- Given information

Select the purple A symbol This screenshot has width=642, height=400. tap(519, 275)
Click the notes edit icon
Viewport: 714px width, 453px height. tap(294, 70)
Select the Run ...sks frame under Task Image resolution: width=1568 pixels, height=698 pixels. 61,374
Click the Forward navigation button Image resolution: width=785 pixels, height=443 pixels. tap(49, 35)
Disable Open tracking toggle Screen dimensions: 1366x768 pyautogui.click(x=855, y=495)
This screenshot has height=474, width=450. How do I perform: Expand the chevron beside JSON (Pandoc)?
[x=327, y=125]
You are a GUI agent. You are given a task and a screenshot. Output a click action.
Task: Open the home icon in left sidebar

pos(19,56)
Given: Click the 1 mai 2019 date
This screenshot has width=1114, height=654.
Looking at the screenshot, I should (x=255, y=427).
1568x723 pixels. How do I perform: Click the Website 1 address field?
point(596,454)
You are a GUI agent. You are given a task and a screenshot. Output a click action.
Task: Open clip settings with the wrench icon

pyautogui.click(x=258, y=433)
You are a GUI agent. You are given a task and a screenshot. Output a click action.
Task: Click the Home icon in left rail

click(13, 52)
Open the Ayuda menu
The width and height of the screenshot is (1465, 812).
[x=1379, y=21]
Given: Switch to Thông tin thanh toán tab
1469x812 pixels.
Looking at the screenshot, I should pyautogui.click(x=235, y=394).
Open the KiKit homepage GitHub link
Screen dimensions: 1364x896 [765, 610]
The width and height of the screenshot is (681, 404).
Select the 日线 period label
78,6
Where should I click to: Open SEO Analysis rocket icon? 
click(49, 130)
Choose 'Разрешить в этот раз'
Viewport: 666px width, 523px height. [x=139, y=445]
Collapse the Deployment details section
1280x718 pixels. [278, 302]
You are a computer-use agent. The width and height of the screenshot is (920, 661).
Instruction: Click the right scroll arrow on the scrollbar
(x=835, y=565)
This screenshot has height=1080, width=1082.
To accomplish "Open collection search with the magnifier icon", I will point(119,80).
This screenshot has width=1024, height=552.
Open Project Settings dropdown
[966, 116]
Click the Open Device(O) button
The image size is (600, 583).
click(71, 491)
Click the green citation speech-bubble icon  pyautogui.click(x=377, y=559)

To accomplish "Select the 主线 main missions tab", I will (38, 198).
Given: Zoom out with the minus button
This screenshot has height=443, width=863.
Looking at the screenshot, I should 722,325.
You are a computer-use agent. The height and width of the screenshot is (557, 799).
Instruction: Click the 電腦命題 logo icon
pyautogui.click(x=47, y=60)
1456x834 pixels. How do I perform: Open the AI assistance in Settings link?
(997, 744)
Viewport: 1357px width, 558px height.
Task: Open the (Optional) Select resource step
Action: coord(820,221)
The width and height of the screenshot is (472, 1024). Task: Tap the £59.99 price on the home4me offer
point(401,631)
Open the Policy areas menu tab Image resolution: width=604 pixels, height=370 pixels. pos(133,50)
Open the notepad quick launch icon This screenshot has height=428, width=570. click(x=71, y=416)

- What is expected
Format every line above as a JSON list of strings, one string per line, and omit the blank lines.

- Solved exercise
[
  "Select the purple A symbol This screenshot has width=642, height=400. tap(519, 275)",
  "Click the notes edit icon",
  "Viewport: 714px width, 453px height. tap(294, 70)",
  "Select the Run ...sks frame under Task Image resolution: width=1568 pixels, height=698 pixels. 61,374",
  "Click the Forward navigation button Image resolution: width=785 pixels, height=443 pixels. tap(49, 35)",
  "Disable Open tracking toggle Screen dimensions: 1366x768 pyautogui.click(x=855, y=495)",
  "This screenshot has height=474, width=450. How do I perform: Expand the chevron beside JSON (Pandoc)?",
  "[x=327, y=125]",
  "You are a GUI agent. You are given a task and a screenshot. Output a click action.",
  "Task: Open the home icon in left sidebar",
  "pos(19,56)",
  "Given: Click the 1 mai 2019 date",
  "This screenshot has width=1114, height=654.",
  "Looking at the screenshot, I should (x=255, y=427).",
  "1568x723 pixels. How do I perform: Click the Website 1 address field?",
  "point(596,454)",
  "You are a GUI agent. You are given a task and a screenshot. Output a click action.",
  "Task: Open clip settings with the wrench icon",
  "pyautogui.click(x=258, y=433)",
  "You are a GUI agent. You are given a task and a screenshot. Output a click action.",
  "Task: Click the Home icon in left rail",
  "click(13, 52)",
  "Open the Ayuda menu",
  "The width and height of the screenshot is (1465, 812).",
  "[x=1379, y=21]",
  "Given: Switch to Thông tin thanh toán tab",
  "1469x812 pixels.",
  "Looking at the screenshot, I should pyautogui.click(x=235, y=394).",
  "Open the KiKit homepage GitHub link",
  "Screen dimensions: 1364x896 [765, 610]",
  "The width and height of the screenshot is (681, 404).",
  "Select the 日线 period label",
  "78,6",
  "Where should I click to: Open SEO Analysis rocket icon? ",
  "click(49, 130)",
  "Choose 'Разрешить в этот раз'",
  "Viewport: 666px width, 523px height. [x=139, y=445]",
  "Collapse the Deployment details section",
  "1280x718 pixels. [278, 302]",
  "You are a computer-use agent. The width and height of the screenshot is (920, 661).",
  "Instruction: Click the right scroll arrow on the scrollbar",
  "(x=835, y=565)",
  "This screenshot has height=1080, width=1082.",
  "To accomplish \"Open collection search with the magnifier icon\", I will point(119,80).",
  "This screenshot has width=1024, height=552.",
  "Open Project Settings dropdown",
  "[966, 116]",
  "Click the Open Device(O) button",
  "The image size is (600, 583).",
  "click(71, 491)",
  "Click the green citation speech-bubble icon  pyautogui.click(x=377, y=559)",
  "To accomplish \"Select the 主线 main missions tab\", I will (38, 198).",
  "Given: Zoom out with the minus button",
  "This screenshot has height=443, width=863.",
  "Looking at the screenshot, I should 722,325.",
  "You are a computer-use agent. The height and width of the screenshot is (557, 799).",
  "Instruction: Click the 電腦命題 logo icon",
  "pyautogui.click(x=47, y=60)",
  "1456x834 pixels. How do I perform: Open the AI assistance in Settings link?",
  "(997, 744)",
  "Viewport: 1357px width, 558px height.",
  "Task: Open the (Optional) Select resource step",
  "Action: coord(820,221)",
  "The width and height of the screenshot is (472, 1024). Task: Tap the £59.99 price on the home4me offer",
  "point(401,631)",
  "Open the Policy areas menu tab Image resolution: width=604 pixels, height=370 pixels. pos(133,50)",
  "Open the notepad quick launch icon This screenshot has height=428, width=570. click(x=71, y=416)"
]